Healthcare use reductions
The researchers say that food insecurity is the most prevalent social condition that compromises child and adult health. Of the 640 participants, 223 parents and caregivers reported food insecurity the year before admission.
Parents and caregivers received an overview of available food pantries, rental assistance agencies, transportation aid, and other resources.Three months after their intervention, 69% of food-insecure caregivers who received CommunityRx-Hunger rated their child’s health as “excellent or very good,” compared with 45% of participants receiving standard care.
Compared to previous community resource-focused interventions, the study required much less human effort for similar results. For example, in an earlier study, social work teams made home visits and attended clinic appointments, taking up to five hours of staff time per family. The researchers say CommunityRx-Hunger required around 50 staff hours for the entire intervention group of 320 parents and other caregivers.
“We achieved a very similar magnitude of impact on acute health care utilization reduction with this very low-intensity approach, an important advance toward sustainability,” says Lindau.
The team estimates that their intervention saved around US$3,000 per food-insecure child.

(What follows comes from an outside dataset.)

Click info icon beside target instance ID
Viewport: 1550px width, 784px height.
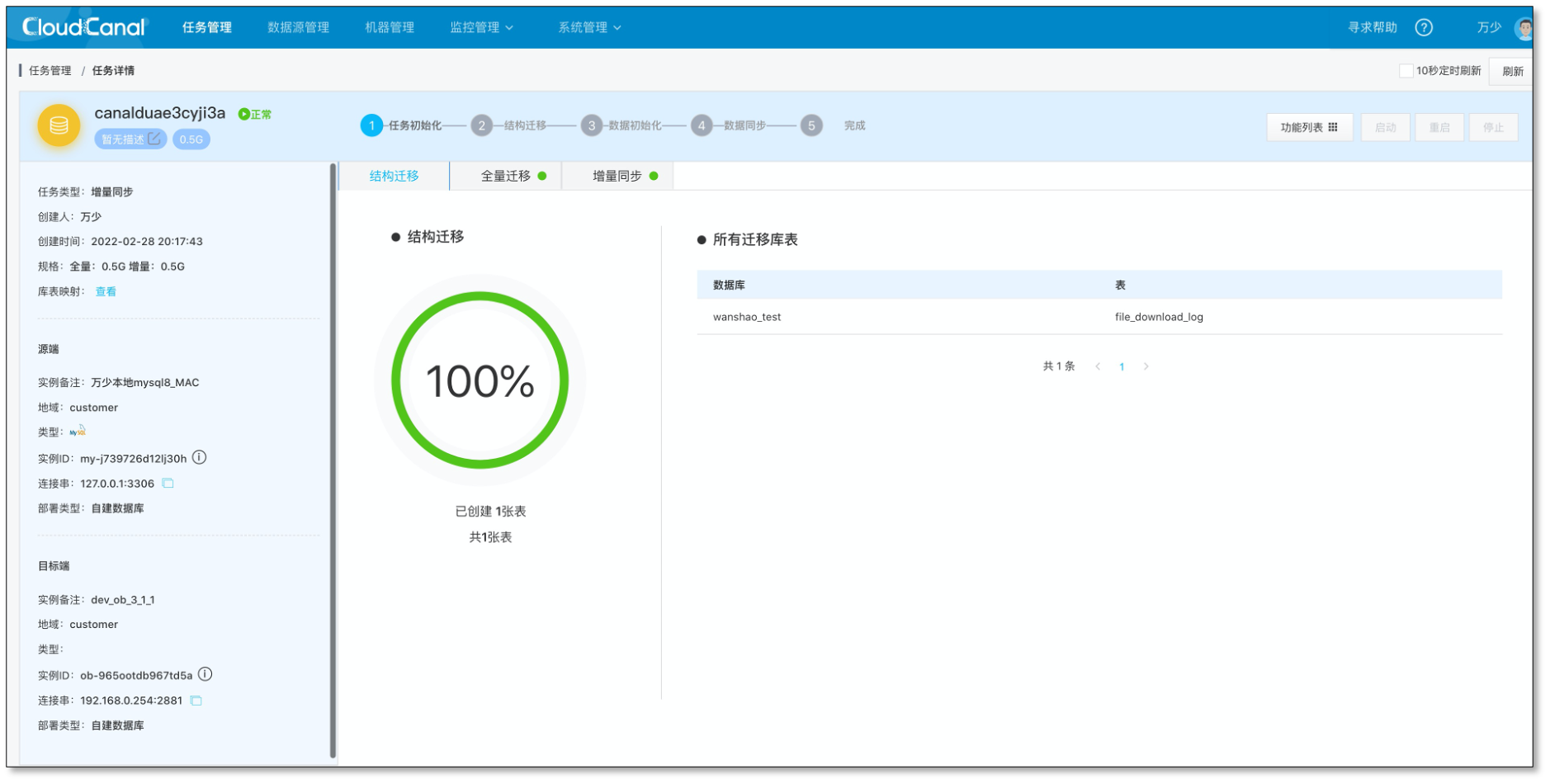[x=206, y=674]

They estimated this by applying a national average for pediatric emergency department and inpatient costs to the utilization counts reported by families.
According to the researchers, replicating the program on a larger scale is “highly feasible” because many US health systems already license community-resource referral platforms and patient texting tools.

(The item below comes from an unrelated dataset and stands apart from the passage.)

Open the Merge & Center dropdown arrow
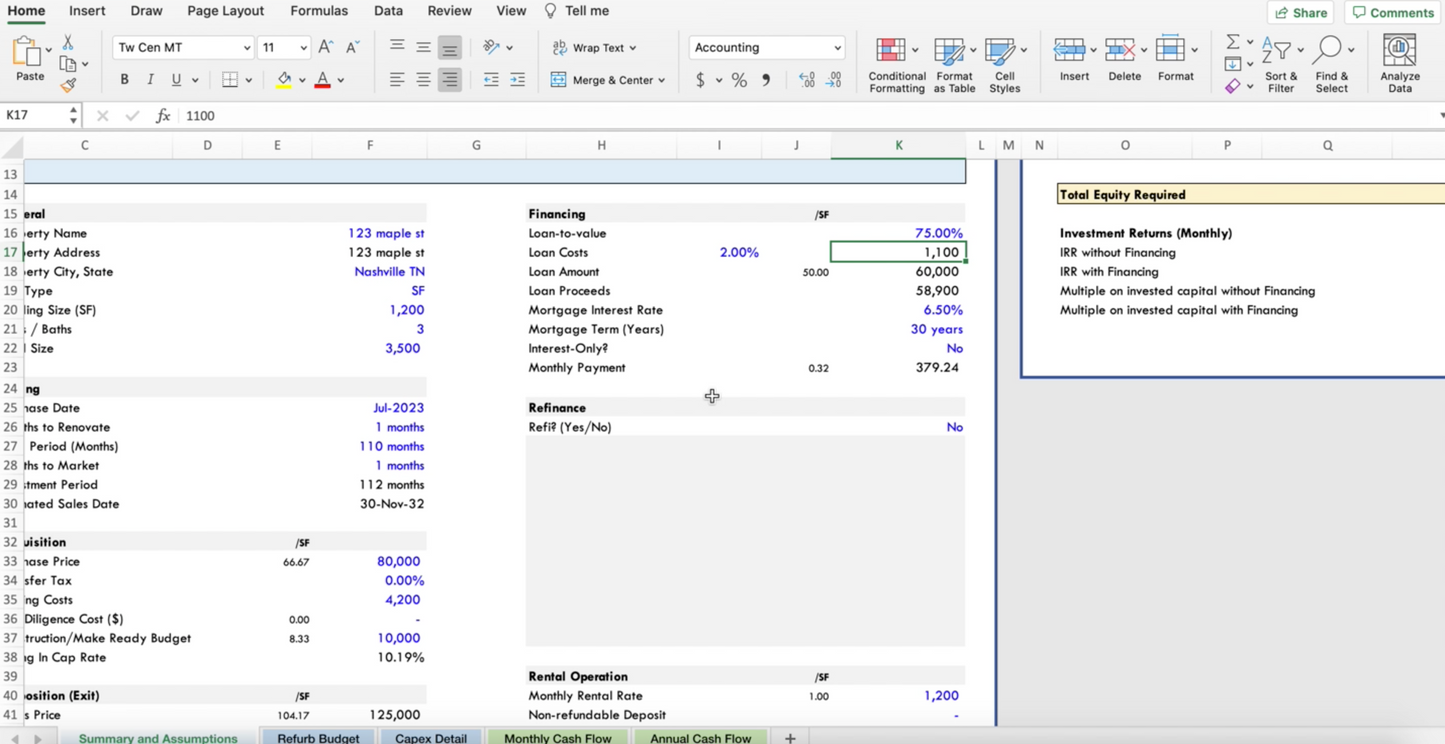1445x744 pixels. click(x=662, y=80)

After three months, 69% of food-insecure caregivers with community resource access rated their child’s health as “excellent or very good.”They envision a standard hospital discharge process that includes medications, follow-up appointments, and information about healthful community resources pinged to a parent’s or caregiver’s phone.
Screening for social drivers
The study authors note that their universally delivered program could offer an important solution to address health-related conditions without screening for social drivers of health, such as food security. They point to a recent proposed rule by the US Centers for Medicare and Medicaid Services to remove directives for hospitals to screen for such social drivers.
Co-author Jennifer Makelarski, Ph.D., an epidemiologist who is the analyst team lead for CommunityRx, comments: “If we limited the intervention only to those families who screened positive for food insecurity, many critical needs could have gone unaddressed.”
“In this study, one-third of food-secure parents in the intervention group reached out for additional resources, a similar rate as we saw among food-insecure parents, sometimes for urgent needs like a mental health crisis, a safety concern, and emergency housing.”
Lindau adds: “This finding drives home the fact that social risks are states, not traits. People move in and out of social risk, and a child’s hospitalization can be the trigger.”
Meanwhile, the US Department of Agriculture reported growing food insecurity among US households from 2022 to 2023, while almost 42% of insecure households did not participate in one of the country’s main nutrition programs. Moreover, recent budget cuts are threatening nutrition programs and Medicaid healthcare coverage.